Work to complete -> Read the data below. Every line holding the string "computer" must be copied.
****************
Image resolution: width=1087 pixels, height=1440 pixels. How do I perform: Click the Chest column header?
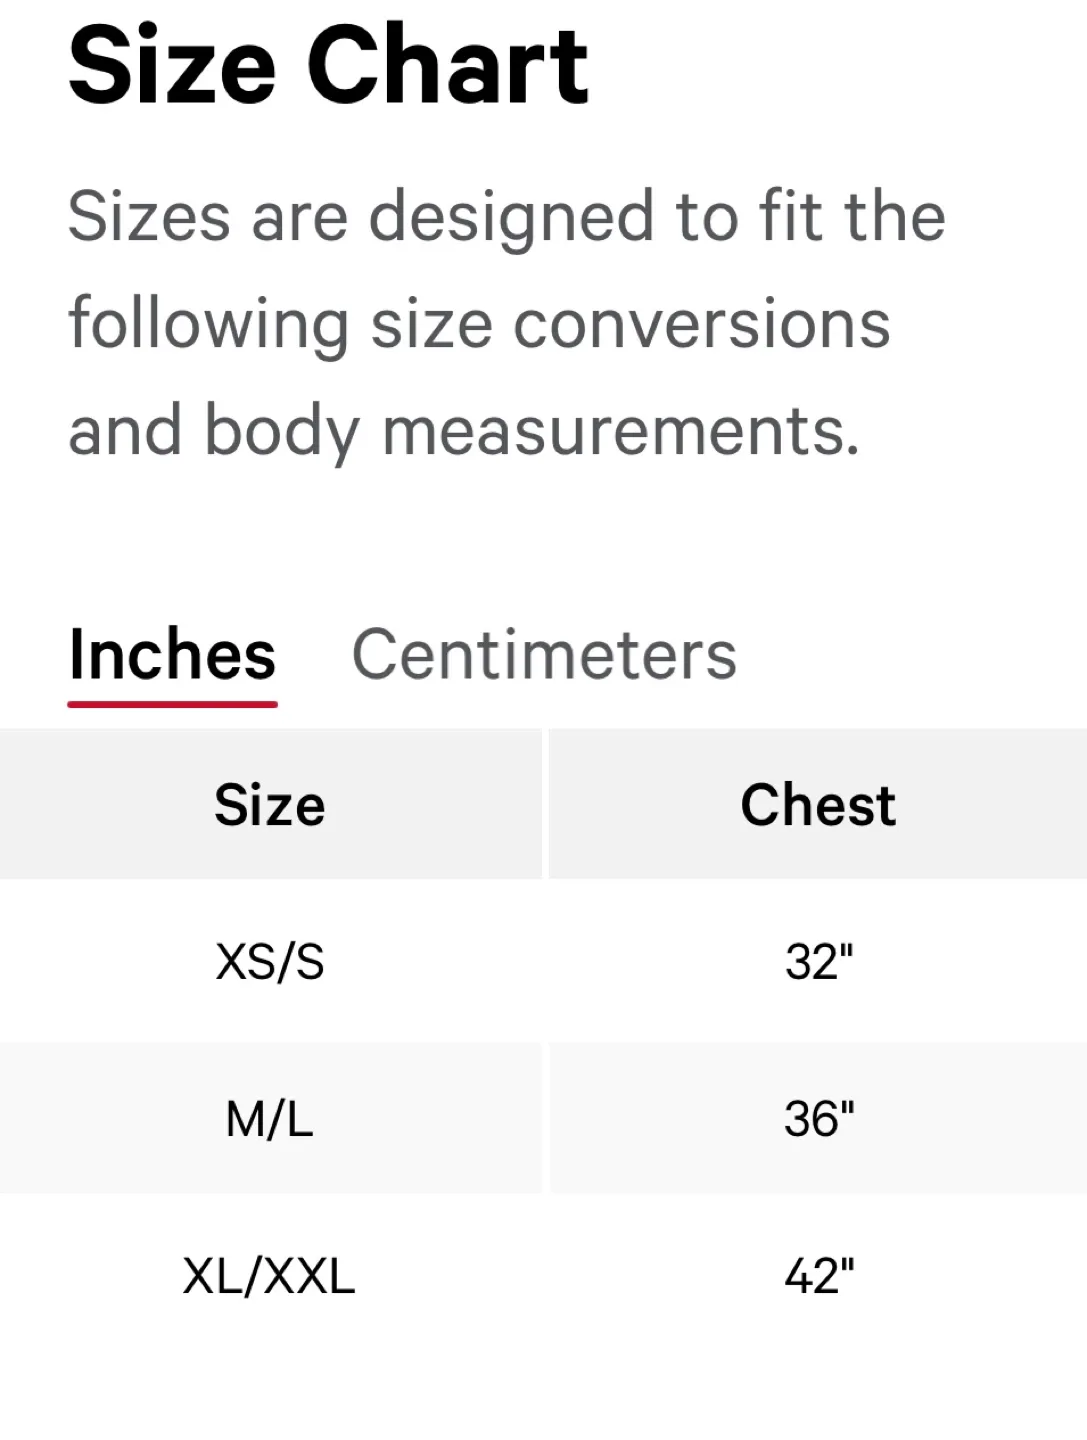(x=816, y=804)
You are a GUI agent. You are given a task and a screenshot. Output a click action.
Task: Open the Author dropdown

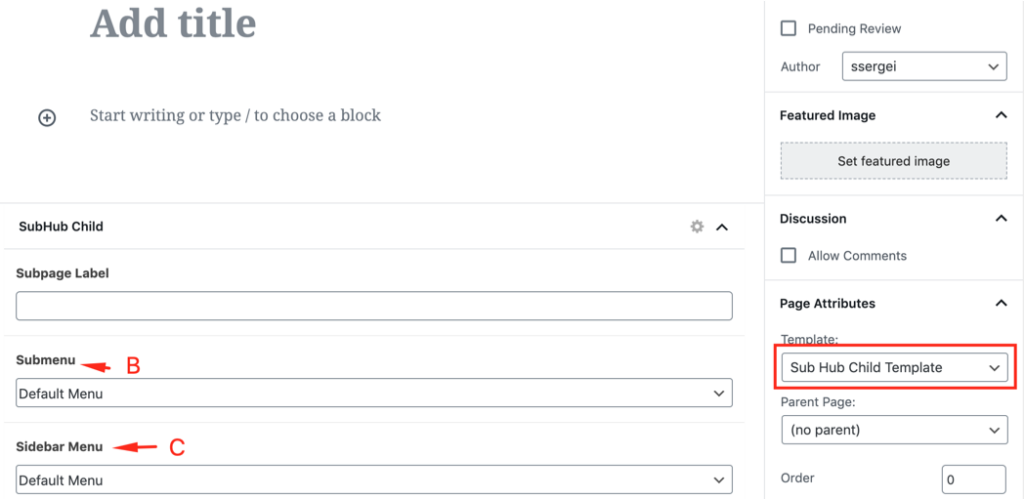924,66
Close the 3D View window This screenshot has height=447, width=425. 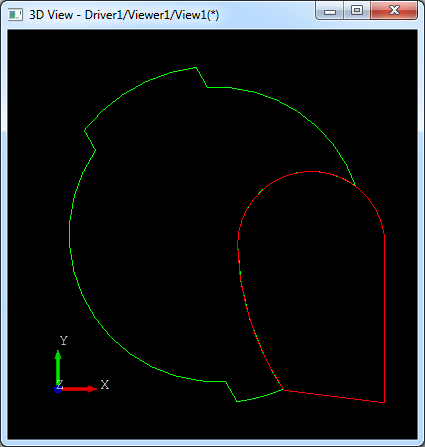[394, 11]
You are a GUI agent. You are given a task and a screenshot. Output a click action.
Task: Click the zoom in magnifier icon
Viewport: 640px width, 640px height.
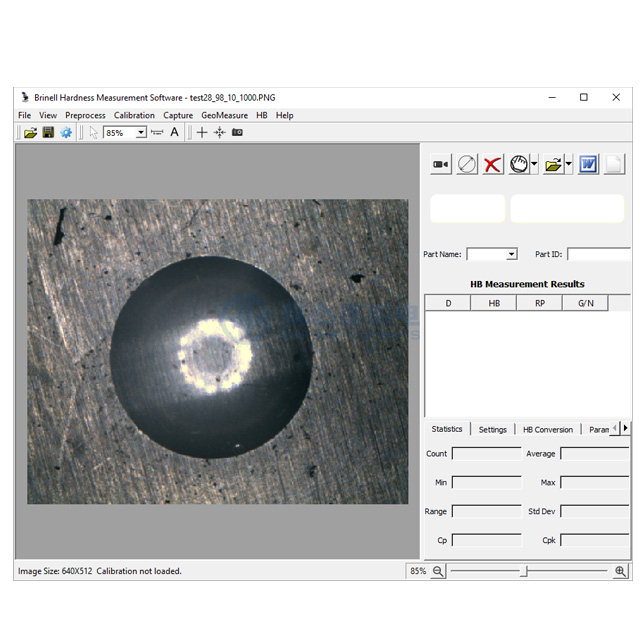pyautogui.click(x=620, y=571)
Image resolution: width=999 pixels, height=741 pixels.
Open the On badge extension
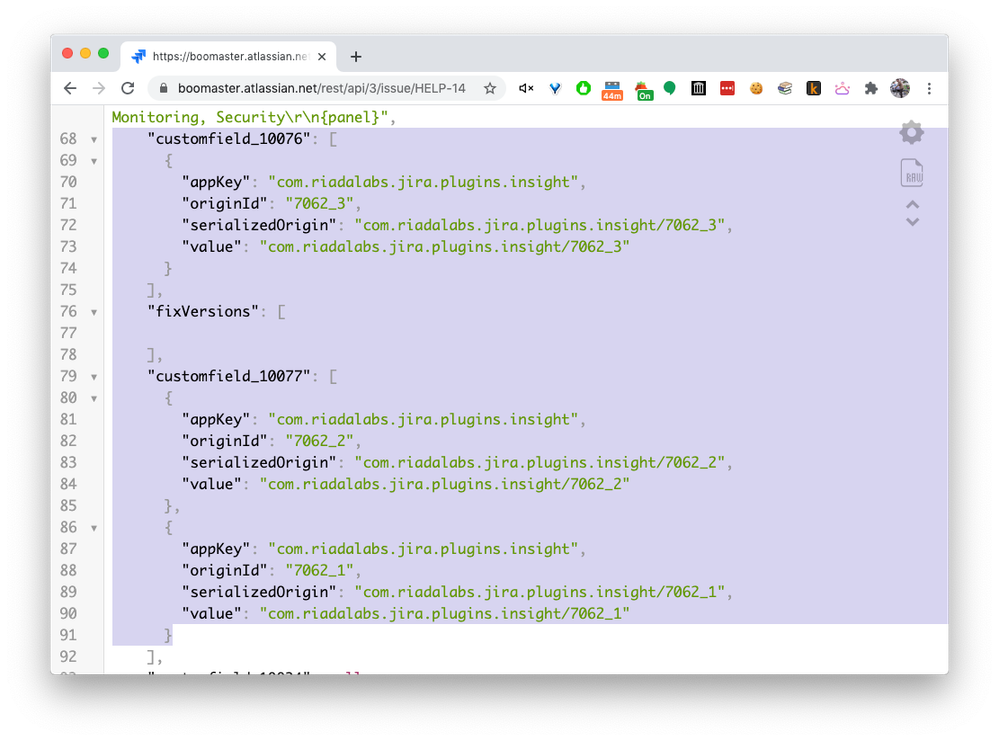(x=644, y=88)
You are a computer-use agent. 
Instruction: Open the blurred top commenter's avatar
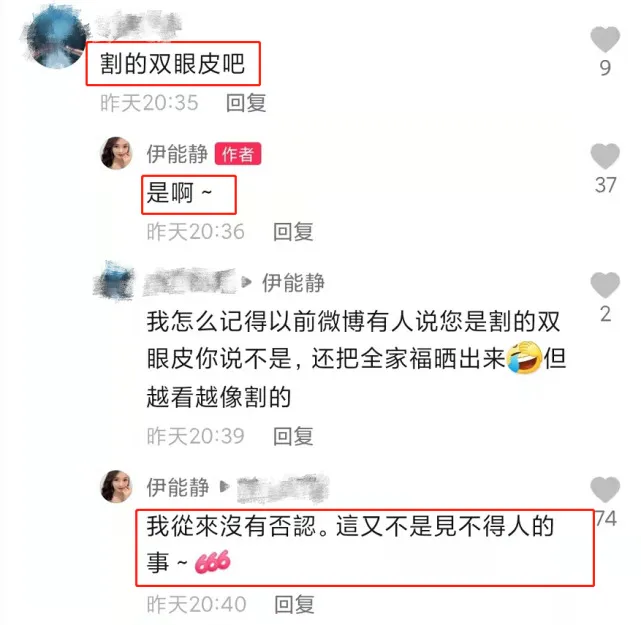[x=56, y=38]
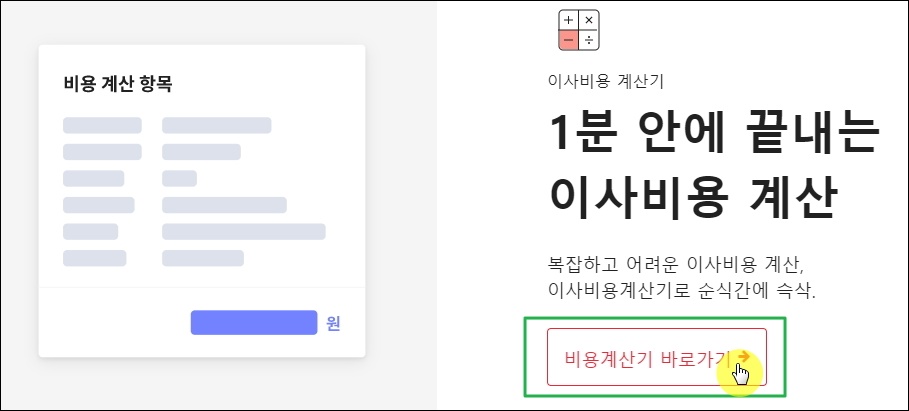Viewport: 909px width, 411px height.
Task: Click the shortest gray value placeholder bar
Action: [180, 179]
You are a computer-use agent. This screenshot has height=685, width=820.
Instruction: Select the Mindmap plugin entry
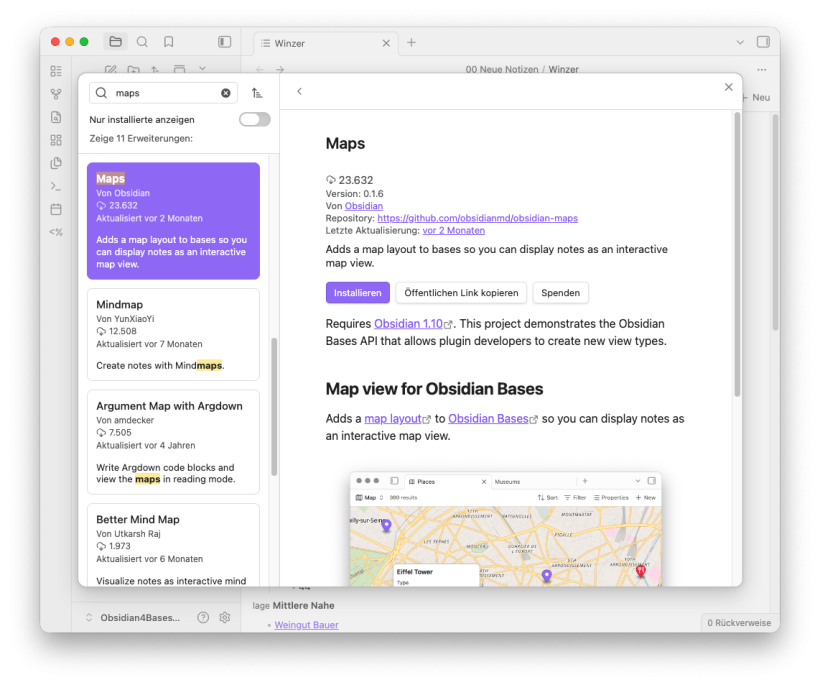click(x=173, y=334)
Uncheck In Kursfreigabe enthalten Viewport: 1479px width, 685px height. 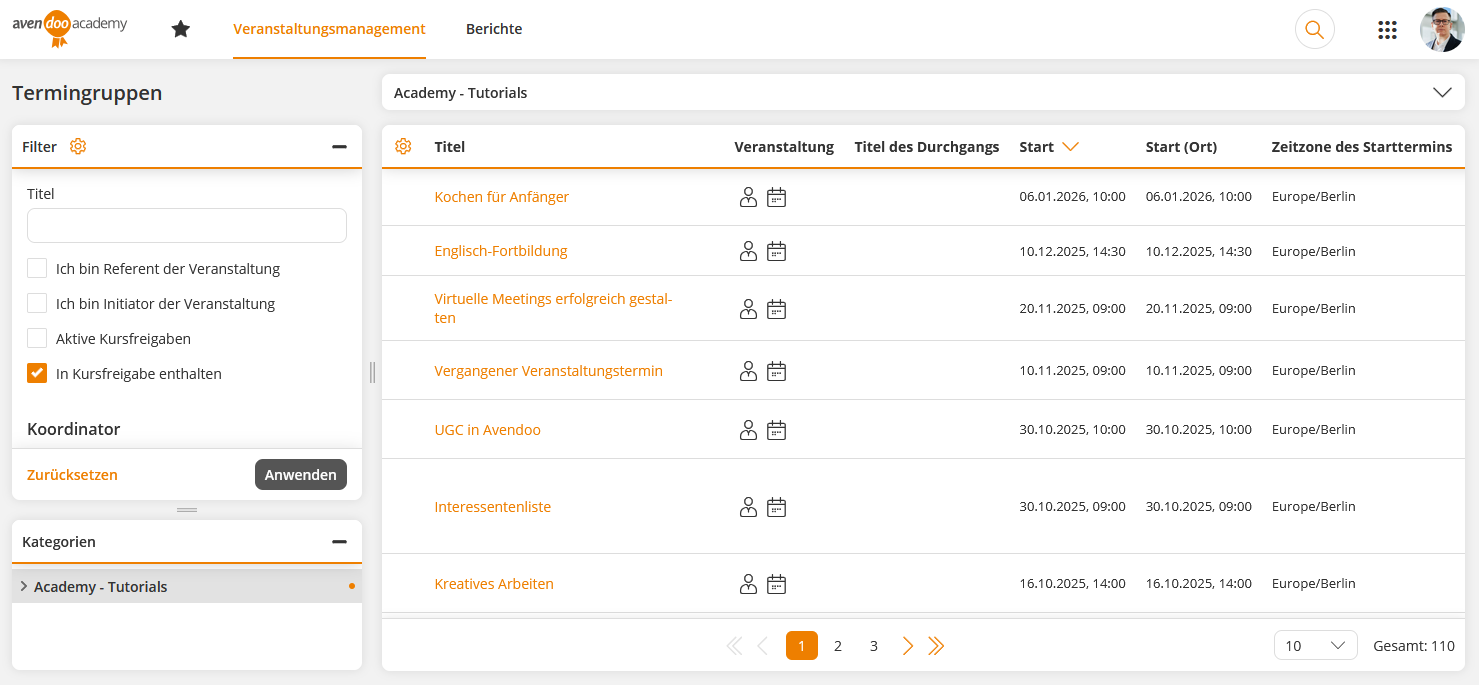(37, 374)
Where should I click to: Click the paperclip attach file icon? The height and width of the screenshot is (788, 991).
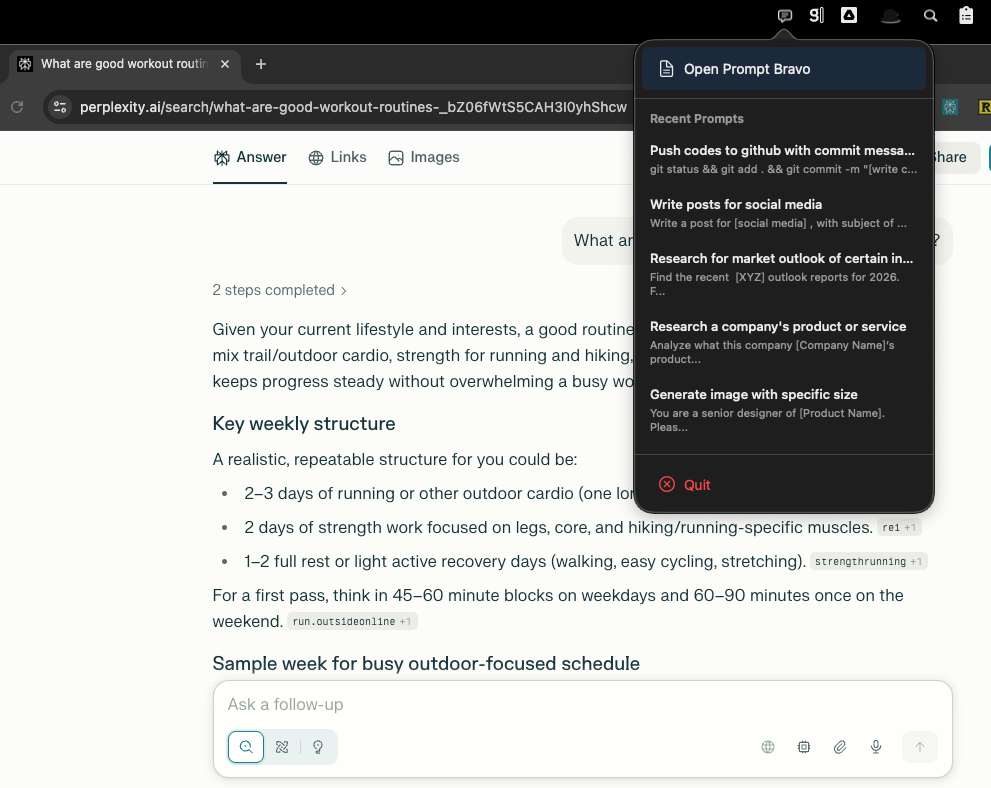(840, 747)
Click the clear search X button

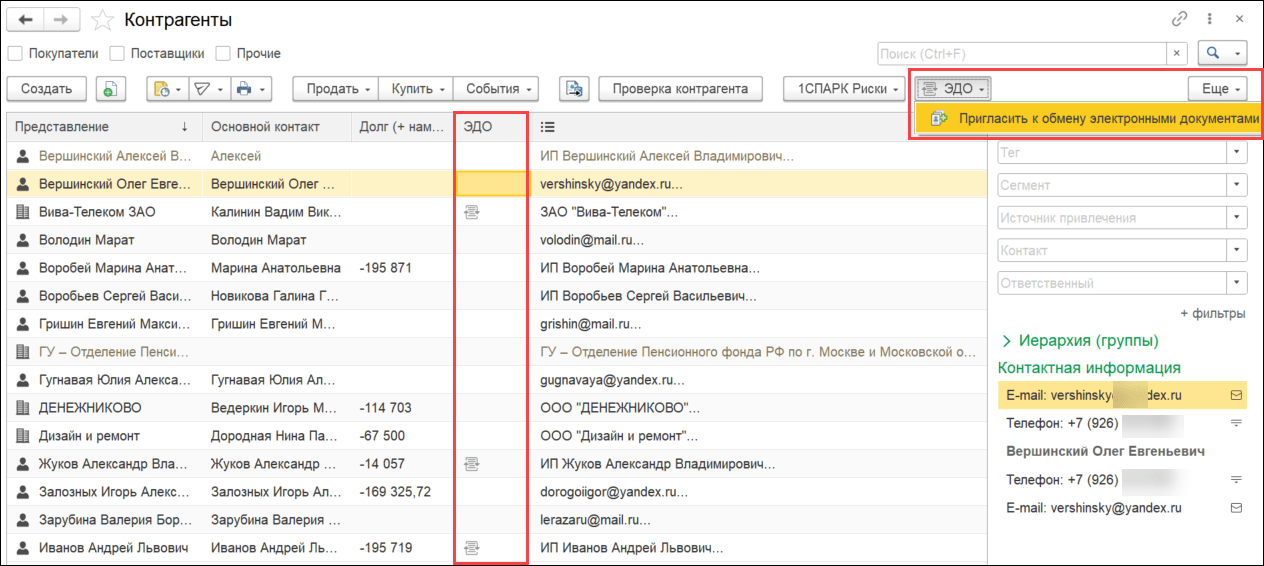(1178, 53)
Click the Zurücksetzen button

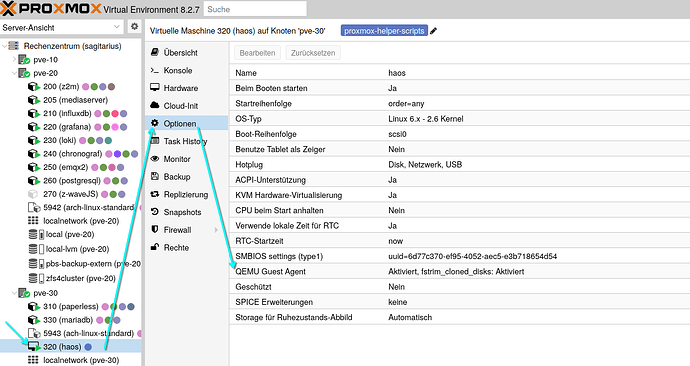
****************
Answer section ->
You are a computer-use agent. 
You are a computer-use agent. This screenshot has height=685, width=820.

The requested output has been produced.